- **Excerpt**
The Complete History of Cell Phones

Cell Phones and mobile phones have completely altered our day-to-day lives. Their evolution is a fascinating chart of how the way we interact with each other and our society has changed. Imagine how different our lives would be if we didn’t have them.

Cell phones were created as a way for us to communicate untethered to a landline phone. Now we use them as everyday mobile devices that can not only call, but text, email, and browse the internet as well. That is only the beginning of what today’s cell phones can do and what they will be able to do in the future.

The way we live our lives has changed in so many ways since cell phones were invented. Just look at our entertainment today; we can watch an old movie or TV show, or read a book, and imagine how all of a character’s problems could be solved if only they had a cell phone. Modern movies often have to take away a character’s phone or just pretend they do not exist to create drama just because of how useful cell phones really are.

It wasn’t always that way. Let’s take a look at the history of cell phones and see how we got to where we are. They were not always the modern convenience that went everywhere with us like they now are.

The First Cell Phones and Their Origins

Bell Labs (or AT&T as we know them now) began the initiative for cell communications back in 1947. There were many early attempts to create mobile communication devices, but it would not be until sometime later that the first cell phone was created. Until then, companies relied on the mobility of vehicles to create their mobile phones.

The Car Phone: The First Mobile Phone

The first concept of the mobile phone was the car phone. While the first car phone might have technically been invented in Sweden in 1910 by Lars Magnus Ericsson, it was not mobile, as it required the user to stop and manually connect to phone lines with a long pole. Not the most convenient thing out there. 

When car phones became mobile in 1946, they weighed 80 pounds. They required the power of the car battery to be able to operate, and were considered a luxury item. By the 70s, car phones were more common and cheaper but still required upwards of 30 pounds of equipment installed in the trunk and the installation of a massive antenna on the car to function.

- **Exercise 1**
In the cell phone history, how much did car phones weigh when they became mobile in 1946?
- **Exercise 2**
Transcribe the cell phone history from "The Car Phone: The" up to and including "car to function.".
The listing that comes next is separate from the cell phone history.

- **Stored data**

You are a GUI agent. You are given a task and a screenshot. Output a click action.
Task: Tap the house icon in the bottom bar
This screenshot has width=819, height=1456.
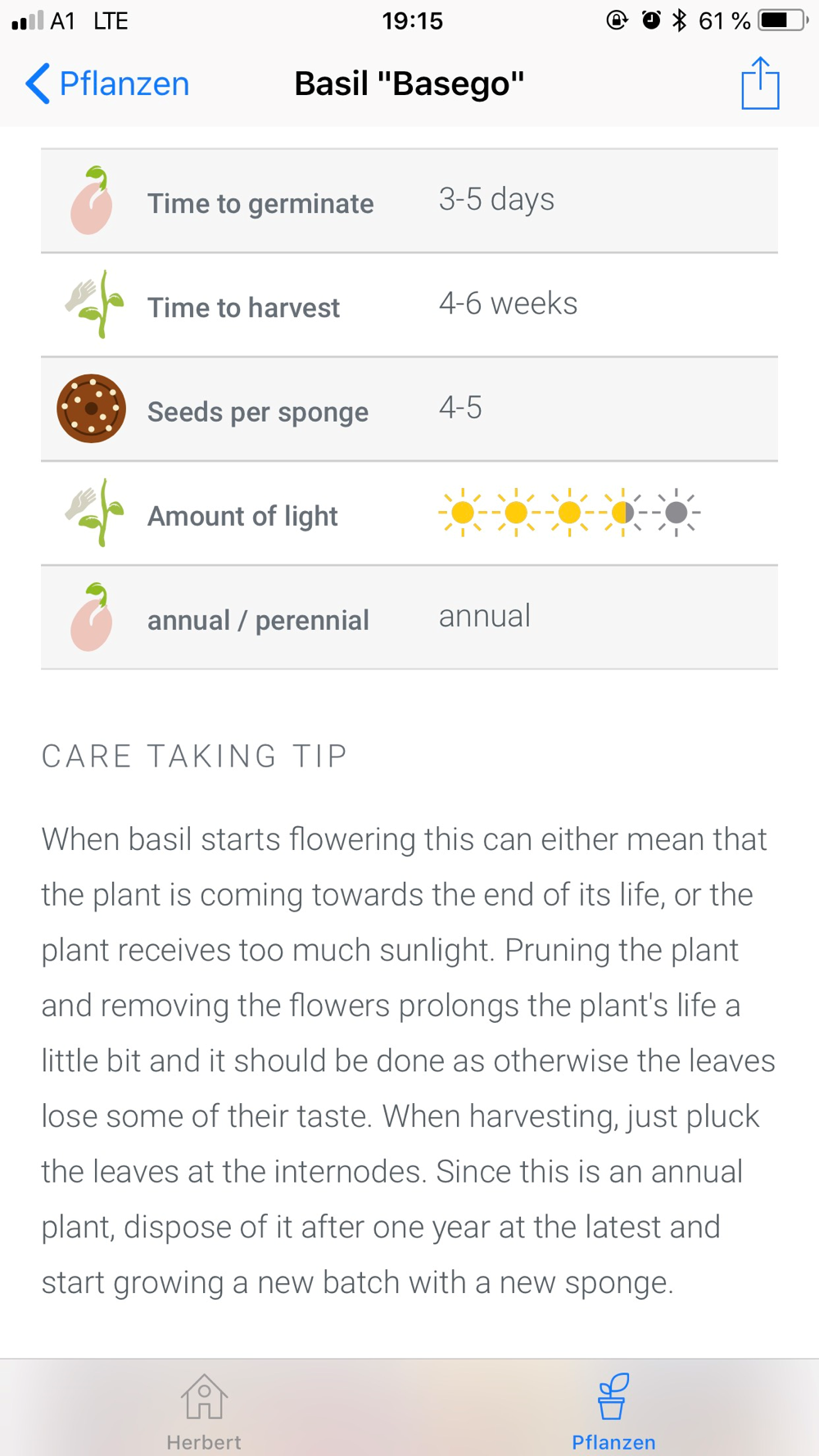tap(204, 1397)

- **Solution 1**
80 pounds

- **Solution 2**
The Car Phone: The First Mobile Phone

The first concept of the mobile phone was the car phone. While the first car phone might have technically been invented in Sweden in 1910 by Lars Magnus Ericsson, it was not mobile, as it required the user to stop and manually connect to phone lines with a long pole. Not the most convenient thing out there. 

When car phones became mobile in 1946, they weighed 80 pounds. They required the power of the car battery to be able to operate, and were considered a luxury item. By the 70s, car phones were more common and cheaper but still required upwards of 30 pounds of equipment installed in the trunk and the installation of a massive antenna on the car to function.